## Prompt
Pull every line holding the word "screenshot" out of the data and copy it.

## Source data

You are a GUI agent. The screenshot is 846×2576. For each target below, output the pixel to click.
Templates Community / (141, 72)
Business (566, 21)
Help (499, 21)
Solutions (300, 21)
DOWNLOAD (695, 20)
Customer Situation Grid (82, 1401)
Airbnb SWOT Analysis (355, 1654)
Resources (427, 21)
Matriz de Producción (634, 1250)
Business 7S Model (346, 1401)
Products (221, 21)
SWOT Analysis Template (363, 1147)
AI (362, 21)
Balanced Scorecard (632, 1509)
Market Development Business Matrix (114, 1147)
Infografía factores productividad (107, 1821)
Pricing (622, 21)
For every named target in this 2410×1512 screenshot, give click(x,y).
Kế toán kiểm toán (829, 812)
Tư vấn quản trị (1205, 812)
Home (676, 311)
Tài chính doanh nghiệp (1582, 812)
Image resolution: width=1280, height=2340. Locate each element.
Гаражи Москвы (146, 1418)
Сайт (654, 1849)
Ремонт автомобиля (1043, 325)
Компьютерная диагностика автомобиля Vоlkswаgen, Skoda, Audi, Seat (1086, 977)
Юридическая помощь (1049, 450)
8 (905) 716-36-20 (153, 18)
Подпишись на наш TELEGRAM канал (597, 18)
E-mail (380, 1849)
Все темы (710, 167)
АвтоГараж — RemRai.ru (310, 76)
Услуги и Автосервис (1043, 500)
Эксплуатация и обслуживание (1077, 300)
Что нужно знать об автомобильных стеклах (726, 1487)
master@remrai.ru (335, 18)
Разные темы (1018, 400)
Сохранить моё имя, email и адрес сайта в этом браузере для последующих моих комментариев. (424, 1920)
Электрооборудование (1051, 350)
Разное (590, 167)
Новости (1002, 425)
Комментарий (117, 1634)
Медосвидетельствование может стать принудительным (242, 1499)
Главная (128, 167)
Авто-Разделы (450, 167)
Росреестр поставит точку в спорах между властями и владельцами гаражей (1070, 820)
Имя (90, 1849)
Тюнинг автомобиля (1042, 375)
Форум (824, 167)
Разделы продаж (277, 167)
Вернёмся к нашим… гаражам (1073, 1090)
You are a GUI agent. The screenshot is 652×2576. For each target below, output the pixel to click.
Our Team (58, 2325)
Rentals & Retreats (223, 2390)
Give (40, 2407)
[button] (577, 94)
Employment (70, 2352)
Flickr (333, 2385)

## Answer to the exercise
You are a GUI agent. The screenshot is 846×2576. For each target below, output the pixel to click.
For every named target in this 2410×1512 screenshot, give click(x,y).
You are a GUI agent. The screenshot is 652×2576. For each target below, output the pixel to click.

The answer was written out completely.